The City Council, acting as the agency, unanimously adopted a resolution to condemn the Highland and Central avenues properties, which have been under a building moratorium for two years.
The Redevelopment Agency wants to move Northview Middle School to the site, clearing the way for the completion of a 10-dealership auto row along the 210 Freeway.
John E. Plount and San Gabriel Properties, which own or hold options on the land targeted for condemnation, are suing the agency, the city and the school district, charging that eminent domain proceedings were "unreasonably delayed." San Gabriel Properties and Plount, a general partner, are seeking at least $4 million for being denied use of the land.
The plaintiffs were ready to apply for building permits for two 23-unit apartment complexes when the City Council imposed a building moratorium on the area in January, 1986.
Dominic Milano, then community development director, told the Planning Commission in February that the moratorium was adopted to allow consideration of whether the land should be zoned commercial rather than residential.
Ten days before the moratorium was adopted, the firm had bought an option on an adjoining property to satisfy drainage requirements that the city had set as a condition for obtaining a building permit, the suit stated. The purchase was necessary because Duarte Unified School District had refused to allow surface drainage across a vacant school lot, the suit said.
The suit, which was filed in April, alleges that the city adopted the moratorium only "to allow it time to acquire the funds and negotiate with various automobile dealerships" for the auto row.
The building freeze was extended until it reached its legal limit of two years this January.

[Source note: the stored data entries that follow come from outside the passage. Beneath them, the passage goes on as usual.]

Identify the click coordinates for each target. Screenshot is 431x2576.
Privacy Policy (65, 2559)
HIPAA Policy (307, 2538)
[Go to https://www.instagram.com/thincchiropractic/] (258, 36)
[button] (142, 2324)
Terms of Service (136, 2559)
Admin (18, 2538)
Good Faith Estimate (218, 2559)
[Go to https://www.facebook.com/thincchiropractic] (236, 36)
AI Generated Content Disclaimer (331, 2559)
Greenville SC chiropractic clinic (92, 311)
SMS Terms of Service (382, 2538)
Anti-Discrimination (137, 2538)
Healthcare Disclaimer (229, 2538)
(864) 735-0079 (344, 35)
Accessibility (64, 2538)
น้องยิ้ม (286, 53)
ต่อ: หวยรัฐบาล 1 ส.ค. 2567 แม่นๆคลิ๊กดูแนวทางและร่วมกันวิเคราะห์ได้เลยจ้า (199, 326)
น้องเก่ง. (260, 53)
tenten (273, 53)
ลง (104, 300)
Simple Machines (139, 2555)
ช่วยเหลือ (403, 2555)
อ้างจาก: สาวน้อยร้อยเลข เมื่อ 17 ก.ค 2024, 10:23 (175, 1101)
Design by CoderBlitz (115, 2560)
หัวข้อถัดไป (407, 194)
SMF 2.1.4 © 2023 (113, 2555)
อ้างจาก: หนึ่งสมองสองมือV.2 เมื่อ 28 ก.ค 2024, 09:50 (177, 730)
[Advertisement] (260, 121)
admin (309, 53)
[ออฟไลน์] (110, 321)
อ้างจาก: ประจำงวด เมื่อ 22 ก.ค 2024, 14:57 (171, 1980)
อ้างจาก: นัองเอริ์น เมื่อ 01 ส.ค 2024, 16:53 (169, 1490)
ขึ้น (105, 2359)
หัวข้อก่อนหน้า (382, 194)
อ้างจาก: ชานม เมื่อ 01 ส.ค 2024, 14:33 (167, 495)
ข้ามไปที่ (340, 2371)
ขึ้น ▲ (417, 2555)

But the development firm was discouraged from applying for a building permit because the city said it intended to eventually acquire the land, the suit said.
Doug Ring, attorney for Plount and San Gabriel Properties, told the agency at last week's hearing that the property owners should have been allowed to apply for a building permit when the moratorium expired in January. The city was not legally able to condemn the properties until May, after they had been added to the redevelopment project, he said.
In addition, the suit claims that the city and school district had been considering the land as a relocation site for the school since late 1985.
But Community Development Director Ed Cox said there was "no discussion of putting the school there" when the moratorium was enacted in 1986. Eminent domain proceedings were not begun sooner because the agency was waiting for the county to review the latest redevelopment plan, Cox said.
School Supt. Robert Packer said he was surprised that the school district is named in the suit because the district played no role in deciding on a new site for the school.
"We're like a passenger on the plane," Parker said.
The council, acting as the Redevelopment Agency, and the school board jointly approved relocating Northview Middle School to the land now owned by Plount and San Gabriel Properties in March, 1987.
The agency has proposed paying $802,000 for the land. Plount has rejected the price because he said it was based on residential use for the property. If the commercial value of the land is considered, the price would more than double, he said. At least $650,000 had been spent on the properties before the building freeze was imposed, the suit said.